**DATA**:
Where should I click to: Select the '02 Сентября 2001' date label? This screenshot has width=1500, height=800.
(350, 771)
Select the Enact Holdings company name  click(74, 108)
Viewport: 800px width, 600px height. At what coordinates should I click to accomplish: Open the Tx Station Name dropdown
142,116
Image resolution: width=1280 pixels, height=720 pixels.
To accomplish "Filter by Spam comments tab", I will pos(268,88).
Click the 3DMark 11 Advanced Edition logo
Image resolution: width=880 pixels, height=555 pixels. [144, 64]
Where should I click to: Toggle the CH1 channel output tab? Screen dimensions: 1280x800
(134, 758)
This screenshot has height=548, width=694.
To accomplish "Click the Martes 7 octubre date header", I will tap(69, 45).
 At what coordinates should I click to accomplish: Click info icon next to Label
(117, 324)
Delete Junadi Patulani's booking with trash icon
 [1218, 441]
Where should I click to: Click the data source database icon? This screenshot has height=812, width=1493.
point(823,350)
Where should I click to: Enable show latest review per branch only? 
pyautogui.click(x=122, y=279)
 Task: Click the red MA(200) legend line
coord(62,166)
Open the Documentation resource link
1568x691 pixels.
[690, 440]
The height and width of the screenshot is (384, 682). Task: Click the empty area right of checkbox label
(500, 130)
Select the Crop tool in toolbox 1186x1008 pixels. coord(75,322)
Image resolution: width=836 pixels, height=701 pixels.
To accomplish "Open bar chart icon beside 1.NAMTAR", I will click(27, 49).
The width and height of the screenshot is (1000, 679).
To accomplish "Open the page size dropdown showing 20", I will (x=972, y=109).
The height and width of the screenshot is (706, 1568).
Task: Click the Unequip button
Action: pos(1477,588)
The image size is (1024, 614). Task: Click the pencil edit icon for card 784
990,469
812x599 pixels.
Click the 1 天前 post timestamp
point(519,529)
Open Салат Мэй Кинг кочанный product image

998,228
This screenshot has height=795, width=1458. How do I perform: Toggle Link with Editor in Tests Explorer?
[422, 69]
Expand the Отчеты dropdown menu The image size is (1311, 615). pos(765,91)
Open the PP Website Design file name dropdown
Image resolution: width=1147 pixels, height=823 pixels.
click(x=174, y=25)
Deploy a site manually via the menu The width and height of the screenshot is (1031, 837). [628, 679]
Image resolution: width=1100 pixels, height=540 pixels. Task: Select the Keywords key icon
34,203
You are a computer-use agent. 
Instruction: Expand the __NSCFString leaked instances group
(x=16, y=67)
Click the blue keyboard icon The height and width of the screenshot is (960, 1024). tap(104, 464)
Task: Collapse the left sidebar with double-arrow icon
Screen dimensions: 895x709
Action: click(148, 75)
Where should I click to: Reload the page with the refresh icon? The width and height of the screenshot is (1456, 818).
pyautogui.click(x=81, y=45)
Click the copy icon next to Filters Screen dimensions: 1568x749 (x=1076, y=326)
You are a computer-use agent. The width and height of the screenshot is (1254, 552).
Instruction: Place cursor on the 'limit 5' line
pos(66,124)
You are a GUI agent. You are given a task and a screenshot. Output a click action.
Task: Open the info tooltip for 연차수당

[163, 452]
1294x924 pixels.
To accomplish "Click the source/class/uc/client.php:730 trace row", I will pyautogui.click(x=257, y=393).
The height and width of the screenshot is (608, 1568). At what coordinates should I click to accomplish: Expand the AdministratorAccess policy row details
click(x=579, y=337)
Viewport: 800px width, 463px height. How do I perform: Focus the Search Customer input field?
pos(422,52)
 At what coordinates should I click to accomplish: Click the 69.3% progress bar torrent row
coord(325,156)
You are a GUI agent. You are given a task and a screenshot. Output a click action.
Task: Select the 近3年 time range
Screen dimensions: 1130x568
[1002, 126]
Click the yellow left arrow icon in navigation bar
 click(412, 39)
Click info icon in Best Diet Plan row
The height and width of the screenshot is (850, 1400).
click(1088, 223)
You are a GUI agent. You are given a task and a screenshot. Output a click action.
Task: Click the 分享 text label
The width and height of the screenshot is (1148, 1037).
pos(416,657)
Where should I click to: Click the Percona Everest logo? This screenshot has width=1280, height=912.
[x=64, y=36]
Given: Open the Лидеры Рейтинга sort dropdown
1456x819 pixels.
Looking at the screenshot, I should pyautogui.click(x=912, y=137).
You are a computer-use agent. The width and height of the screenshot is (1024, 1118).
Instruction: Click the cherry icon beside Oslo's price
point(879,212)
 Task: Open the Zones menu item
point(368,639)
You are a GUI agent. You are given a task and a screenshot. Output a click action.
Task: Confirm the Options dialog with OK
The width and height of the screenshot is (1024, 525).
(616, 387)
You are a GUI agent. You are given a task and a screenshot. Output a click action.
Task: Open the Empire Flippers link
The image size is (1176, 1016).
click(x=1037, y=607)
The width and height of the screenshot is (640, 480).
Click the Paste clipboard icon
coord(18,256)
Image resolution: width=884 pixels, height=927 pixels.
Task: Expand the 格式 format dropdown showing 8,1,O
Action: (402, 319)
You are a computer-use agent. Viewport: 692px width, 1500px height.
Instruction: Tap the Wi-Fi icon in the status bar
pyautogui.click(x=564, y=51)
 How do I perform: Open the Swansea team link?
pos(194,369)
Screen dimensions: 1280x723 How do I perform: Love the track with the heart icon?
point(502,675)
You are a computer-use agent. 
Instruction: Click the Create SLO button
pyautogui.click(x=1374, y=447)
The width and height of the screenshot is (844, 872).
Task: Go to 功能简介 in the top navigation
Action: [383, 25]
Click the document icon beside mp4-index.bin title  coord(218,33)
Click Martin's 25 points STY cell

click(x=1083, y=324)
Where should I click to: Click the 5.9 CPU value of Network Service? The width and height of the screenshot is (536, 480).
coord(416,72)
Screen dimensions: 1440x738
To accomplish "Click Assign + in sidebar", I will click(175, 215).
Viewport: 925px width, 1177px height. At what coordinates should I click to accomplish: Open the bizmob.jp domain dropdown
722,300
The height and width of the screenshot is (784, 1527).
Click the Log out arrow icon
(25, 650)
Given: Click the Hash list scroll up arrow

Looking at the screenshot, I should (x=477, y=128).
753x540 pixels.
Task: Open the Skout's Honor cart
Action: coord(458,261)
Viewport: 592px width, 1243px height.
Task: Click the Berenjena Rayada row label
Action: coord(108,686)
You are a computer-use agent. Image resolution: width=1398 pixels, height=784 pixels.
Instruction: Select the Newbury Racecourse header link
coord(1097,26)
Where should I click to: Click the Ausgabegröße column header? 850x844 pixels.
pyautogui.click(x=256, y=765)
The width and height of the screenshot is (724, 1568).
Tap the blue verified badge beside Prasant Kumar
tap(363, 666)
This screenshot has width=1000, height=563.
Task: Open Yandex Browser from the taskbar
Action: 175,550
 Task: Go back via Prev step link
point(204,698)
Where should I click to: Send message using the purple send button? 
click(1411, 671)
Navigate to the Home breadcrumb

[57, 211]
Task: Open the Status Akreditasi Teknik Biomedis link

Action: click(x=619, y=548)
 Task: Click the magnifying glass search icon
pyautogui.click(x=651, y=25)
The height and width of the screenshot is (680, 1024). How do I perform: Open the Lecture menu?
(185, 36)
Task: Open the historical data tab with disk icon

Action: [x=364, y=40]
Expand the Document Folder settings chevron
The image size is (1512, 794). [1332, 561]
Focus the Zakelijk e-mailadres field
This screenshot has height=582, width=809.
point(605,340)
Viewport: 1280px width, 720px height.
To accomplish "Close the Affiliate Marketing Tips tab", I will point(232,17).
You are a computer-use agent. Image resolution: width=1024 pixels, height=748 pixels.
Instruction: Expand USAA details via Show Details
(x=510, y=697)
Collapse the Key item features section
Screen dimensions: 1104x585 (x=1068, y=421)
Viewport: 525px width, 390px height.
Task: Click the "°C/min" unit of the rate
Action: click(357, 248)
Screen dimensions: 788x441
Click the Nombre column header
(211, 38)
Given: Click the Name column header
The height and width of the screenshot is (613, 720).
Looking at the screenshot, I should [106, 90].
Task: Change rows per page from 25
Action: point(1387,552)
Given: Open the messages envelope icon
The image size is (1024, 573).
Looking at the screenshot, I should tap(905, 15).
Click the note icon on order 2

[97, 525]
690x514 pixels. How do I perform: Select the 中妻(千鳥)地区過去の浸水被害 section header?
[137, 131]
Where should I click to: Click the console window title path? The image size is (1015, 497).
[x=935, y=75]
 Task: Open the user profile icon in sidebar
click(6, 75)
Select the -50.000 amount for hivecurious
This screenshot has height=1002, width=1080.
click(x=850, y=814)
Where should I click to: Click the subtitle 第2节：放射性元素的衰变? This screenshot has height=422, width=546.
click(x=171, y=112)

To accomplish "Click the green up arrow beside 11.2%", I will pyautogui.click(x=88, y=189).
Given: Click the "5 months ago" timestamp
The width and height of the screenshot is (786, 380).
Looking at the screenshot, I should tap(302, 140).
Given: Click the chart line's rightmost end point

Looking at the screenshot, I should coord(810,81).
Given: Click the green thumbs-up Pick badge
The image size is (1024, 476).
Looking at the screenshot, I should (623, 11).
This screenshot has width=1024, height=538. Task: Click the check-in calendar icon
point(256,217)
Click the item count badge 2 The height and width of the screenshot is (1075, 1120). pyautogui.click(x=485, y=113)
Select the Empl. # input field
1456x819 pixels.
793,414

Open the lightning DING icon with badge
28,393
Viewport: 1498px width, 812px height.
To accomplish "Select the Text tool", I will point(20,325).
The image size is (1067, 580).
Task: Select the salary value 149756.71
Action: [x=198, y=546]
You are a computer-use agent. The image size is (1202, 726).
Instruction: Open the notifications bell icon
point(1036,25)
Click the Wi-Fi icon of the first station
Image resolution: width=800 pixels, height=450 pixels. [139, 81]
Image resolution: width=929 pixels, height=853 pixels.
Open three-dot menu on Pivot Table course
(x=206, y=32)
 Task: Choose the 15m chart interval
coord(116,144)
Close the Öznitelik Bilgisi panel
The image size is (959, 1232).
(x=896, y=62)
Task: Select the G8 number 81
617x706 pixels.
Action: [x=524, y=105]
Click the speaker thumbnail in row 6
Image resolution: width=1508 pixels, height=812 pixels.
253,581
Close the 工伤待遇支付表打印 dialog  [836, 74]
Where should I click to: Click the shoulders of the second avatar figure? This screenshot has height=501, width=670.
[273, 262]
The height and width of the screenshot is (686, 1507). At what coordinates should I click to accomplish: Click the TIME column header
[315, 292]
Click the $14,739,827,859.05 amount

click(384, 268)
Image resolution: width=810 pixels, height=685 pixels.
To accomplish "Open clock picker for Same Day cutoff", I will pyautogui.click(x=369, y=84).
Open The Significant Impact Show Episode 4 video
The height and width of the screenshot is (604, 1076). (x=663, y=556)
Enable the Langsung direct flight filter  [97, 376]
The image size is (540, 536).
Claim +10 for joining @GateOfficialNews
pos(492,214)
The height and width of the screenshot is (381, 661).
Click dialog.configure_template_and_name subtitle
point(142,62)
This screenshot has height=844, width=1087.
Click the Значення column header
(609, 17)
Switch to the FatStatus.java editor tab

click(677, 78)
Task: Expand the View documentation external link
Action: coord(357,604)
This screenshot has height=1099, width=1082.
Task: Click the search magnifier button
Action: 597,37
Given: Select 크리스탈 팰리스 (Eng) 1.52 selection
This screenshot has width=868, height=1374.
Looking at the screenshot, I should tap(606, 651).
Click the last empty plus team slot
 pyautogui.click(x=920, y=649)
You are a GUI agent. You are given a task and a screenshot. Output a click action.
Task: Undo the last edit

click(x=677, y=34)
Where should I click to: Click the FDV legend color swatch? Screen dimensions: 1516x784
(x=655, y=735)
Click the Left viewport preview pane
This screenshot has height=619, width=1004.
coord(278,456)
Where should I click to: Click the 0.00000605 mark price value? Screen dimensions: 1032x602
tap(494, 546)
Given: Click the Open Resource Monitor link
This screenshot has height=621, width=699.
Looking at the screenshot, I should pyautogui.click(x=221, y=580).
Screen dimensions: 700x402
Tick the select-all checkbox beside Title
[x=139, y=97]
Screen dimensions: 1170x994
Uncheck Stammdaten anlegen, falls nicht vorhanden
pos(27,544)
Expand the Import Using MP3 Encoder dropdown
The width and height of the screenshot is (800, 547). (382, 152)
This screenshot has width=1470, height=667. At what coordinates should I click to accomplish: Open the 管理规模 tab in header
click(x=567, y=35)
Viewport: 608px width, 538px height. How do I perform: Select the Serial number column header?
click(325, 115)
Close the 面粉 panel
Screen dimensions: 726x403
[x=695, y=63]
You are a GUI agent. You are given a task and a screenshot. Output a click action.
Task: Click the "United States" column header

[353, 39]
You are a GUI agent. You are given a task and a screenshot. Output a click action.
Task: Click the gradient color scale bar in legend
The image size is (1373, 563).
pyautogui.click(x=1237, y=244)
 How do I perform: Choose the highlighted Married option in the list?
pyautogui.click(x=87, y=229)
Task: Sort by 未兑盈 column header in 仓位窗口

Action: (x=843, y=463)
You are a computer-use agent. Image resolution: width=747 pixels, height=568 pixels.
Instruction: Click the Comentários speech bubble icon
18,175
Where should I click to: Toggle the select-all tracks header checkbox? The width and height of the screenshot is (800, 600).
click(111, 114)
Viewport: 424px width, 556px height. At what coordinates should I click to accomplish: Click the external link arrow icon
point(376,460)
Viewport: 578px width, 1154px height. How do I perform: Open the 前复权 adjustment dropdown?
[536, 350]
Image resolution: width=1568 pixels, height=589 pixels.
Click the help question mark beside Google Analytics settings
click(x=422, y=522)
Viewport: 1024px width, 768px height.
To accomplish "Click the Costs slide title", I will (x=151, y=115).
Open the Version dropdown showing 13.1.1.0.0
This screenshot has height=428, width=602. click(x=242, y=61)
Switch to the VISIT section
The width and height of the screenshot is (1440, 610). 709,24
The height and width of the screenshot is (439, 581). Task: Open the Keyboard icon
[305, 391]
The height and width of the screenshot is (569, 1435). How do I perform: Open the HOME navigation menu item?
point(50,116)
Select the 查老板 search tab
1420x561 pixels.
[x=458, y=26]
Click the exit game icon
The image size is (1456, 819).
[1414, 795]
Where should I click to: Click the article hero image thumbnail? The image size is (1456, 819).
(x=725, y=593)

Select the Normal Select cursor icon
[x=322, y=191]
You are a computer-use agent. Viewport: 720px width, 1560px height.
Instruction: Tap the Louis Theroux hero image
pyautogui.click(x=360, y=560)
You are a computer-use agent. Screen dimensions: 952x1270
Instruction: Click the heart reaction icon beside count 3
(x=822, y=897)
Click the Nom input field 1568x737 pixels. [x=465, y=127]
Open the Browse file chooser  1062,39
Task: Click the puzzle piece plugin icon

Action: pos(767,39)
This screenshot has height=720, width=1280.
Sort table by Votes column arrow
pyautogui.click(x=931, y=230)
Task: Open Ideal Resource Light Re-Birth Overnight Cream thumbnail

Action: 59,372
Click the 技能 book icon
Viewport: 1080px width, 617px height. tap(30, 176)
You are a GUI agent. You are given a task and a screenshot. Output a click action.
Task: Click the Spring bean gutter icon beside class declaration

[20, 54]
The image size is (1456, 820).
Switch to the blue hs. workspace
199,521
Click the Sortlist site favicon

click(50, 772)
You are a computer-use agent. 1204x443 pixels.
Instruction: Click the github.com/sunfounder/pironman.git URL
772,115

**THE TASK**: Find the lines above that contain the word "green" and collect them.

**ANSWER SECTION**:
To accomplish "Click the green up arrow beside 11.2%", I will pyautogui.click(x=88, y=189).
Given: Click the green thumbs-up Pick badge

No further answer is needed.